**Prompt:** Reproduce word for word the section of the frp setup guide below that begins with the words "Some payment processors" and stops after "Let's Encrypt certificate.".

Note that Step 1 in the diagram above is not always necessary. For example, after the first successful payment, subsequent recurring payments in cases where the payment processor stores the payment method, would trigger a webhook call at the designated interval. This means that the flow effectively starts at step 2.

Frp is an open source client-server combo I used, and which did the trick for me: https://github.com/fatedier/frp

Server-Side Setup

For this part, you need an Internet facing node where you set up Nginx and the frp server component. Any budget Linux server, where you have sudo access and has a fixed IP address assigned to it, is a good candidate for this. Those 5$ plans from Linode, Digital Ocean, and many others would fit the bill very well.

Some payment processors require valid https certificates for the webhooks endpoints, so you will need a domain (subdomain) pointing to it, and a Let's Encrypt certificate.

Assumptions (for the purpose of this article):

  • The frp server binary is present, and located at /opt/frp/server
  • Nginx was installed and is fully configurable
  • The subdomain you own is johndoe.acmedevelendpoint123.com and you set up the DNS entries to point to that server
  • The Let's Encrypt tool (certbot) is installed on the server
  • The public-facing endpoint is https://johndoe.acmedevelendpoint123.com/mytestendpoint
  • Your Linux username is johndoe

First, configure the frp server by specifying the bind port, and the http port. The bind_port variable specifies the port used between the frp server and the frp client. The vhost_http_port specifies the http port that frp server listens on, where Nginx (acting as an SSL terminator) will proxy the request received on https://johndoe.acmedevelendpoint123.com/mytestendpoint

# frps.ini
[common]
bind_port = 7000
vhost_http_port = 8172

Save this as /opt/frp/server/frps.ini

Next, set up the frp server Systemd service file, to make sure it starts on each reboot (create, for example, a /etc/systemd/system/s-frp.service file)

[Unit]
Description = ACMEDevelEndpoint123 FRP Service

[Service]
Type=simple
WorkingDirectory=/opt/frp/server
User=johndoe
Group=johndoe
StandardOutput=syslog+console
StandardError=syslog+console
ExecStart=/opt/frp/server/frps -c /opt/frp/server/frps.ini

[Install]
WantedBy=multi-user.target

Next, we want to set up Nginx. Setting it up with a proper Let's Encrypt certificate is outside the scope of this article, but this is how the final configuration file could look like below:

server {
	    server_name johndoe.acmedevelendpoint123.com;

	    # HTML root folder (ideally, place a catch-all index.html here for security)
	    root /home/johndoes/html;

	    # Add index.php to the list if you are using PHP
	    index index.html index.htm index.nginx-debian.html;

	    location / {
		    # First attempt to serve request as file, then
		    # as directory, then fall back to displaying a 404.

**Supplied information:**
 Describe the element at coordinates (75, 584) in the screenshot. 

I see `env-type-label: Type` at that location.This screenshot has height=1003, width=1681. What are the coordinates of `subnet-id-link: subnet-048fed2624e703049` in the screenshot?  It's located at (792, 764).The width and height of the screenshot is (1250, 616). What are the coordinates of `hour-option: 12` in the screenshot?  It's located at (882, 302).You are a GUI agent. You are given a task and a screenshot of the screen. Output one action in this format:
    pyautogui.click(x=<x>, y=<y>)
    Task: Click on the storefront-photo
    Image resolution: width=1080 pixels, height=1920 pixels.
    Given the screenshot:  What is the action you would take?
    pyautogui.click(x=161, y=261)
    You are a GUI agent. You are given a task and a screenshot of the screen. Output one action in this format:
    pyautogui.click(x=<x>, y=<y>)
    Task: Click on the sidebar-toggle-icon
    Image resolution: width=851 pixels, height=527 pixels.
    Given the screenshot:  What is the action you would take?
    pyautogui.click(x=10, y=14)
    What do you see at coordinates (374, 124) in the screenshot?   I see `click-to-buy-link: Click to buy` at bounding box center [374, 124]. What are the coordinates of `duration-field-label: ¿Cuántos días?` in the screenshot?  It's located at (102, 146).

**Written solution:**
Some payment processors require valid https certificates for the webhooks endpoints, so you will need a domain (subdomain) pointing to it, and a Let's Encrypt certificate.